### [Document excerpt]

# New Laminate Flooring In Living Room



## handyman78 (Dec 29, 2007)

It didn't link- Here's the message

*Album Not Found*

The link you are using is no longer valid. If this link was sent to you in an email and you would like to view the photos, you will need to contact the album owner and have them share the album using the Gallery's share feature.


----------



## zmurphy (Jun 18, 2007)

Thanks, i thought i did option it to share but i will check again.


----------



## zmurphy (Jun 18, 2007)

Maybe this will work

http://www.kodakgallery.com/I.jsp?c=nwxf050.603izk3s&x=0&y=-1dnf36


----------



## goose134 (Nov 4, 2007)

nice work.


----------



## ACobra289 (May 25, 2007)

Very nice job. Looks great.


----------



## TheSiege (Aug 21, 2007)

did you, or does anyone need to replace the trim if switching from carpet to laminate?


----------



## zmurphy (Jun 18, 2007)

TheSiege said:


> did you, or does anyone need to replace the trim if switching from carpet to laminate?

### [Given request]
Continue the forum thread about new laminate flooring in a living room from the point where it stops.

Rows showing where targets appear
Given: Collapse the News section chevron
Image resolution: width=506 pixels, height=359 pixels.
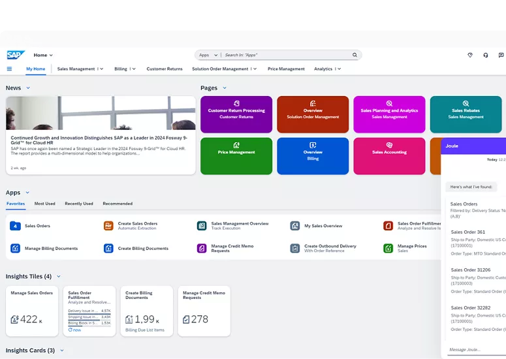Looking at the screenshot, I should click(x=28, y=88).
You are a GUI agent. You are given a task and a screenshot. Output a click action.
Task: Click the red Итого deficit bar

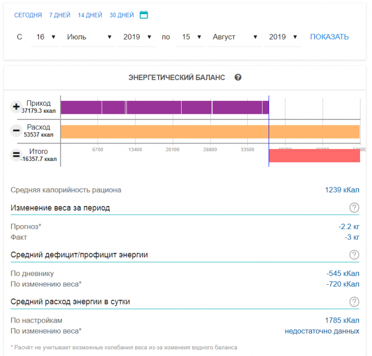point(314,156)
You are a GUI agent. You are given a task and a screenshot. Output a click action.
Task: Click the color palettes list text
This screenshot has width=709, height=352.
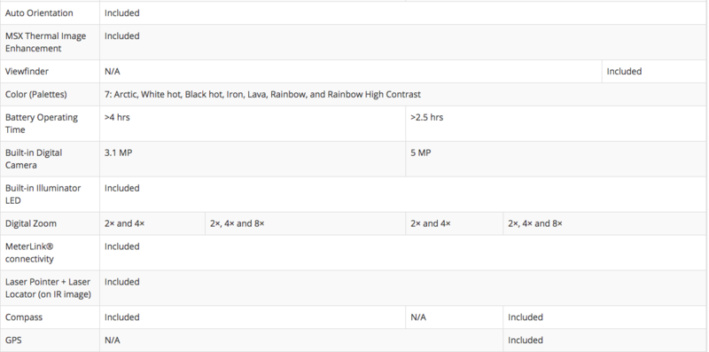[262, 95]
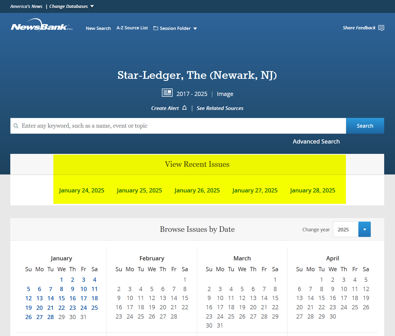Screen dimensions: 395x336
Task: Select January 15 in the calendar
Action: 62,298
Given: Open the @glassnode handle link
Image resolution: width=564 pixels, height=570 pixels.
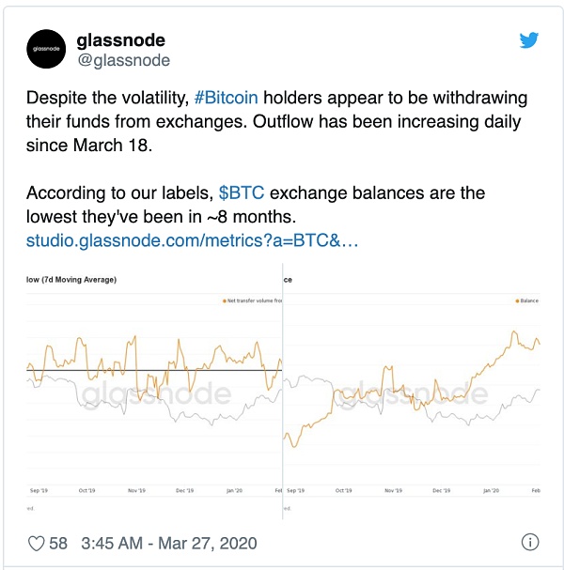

### [Response for this exercise]
i am assuming your talking about the quarter round/shoe molding. in my house with the carpet in place the was none. that is something i am working on this weekend. but the base molding stays in place and we left a 1/4" of space between the laminate and the base molding.

thanks for the compliments guys, i couldn't be happier with it. now i have several other small projects i have to attempt now. depending on how they turn out, i may post them too. :thumbsup:


----------



## handyman78 (Dec 29, 2007)

:thumbsup: Looks good!


----------



## AndyH (Mar 10, 2008)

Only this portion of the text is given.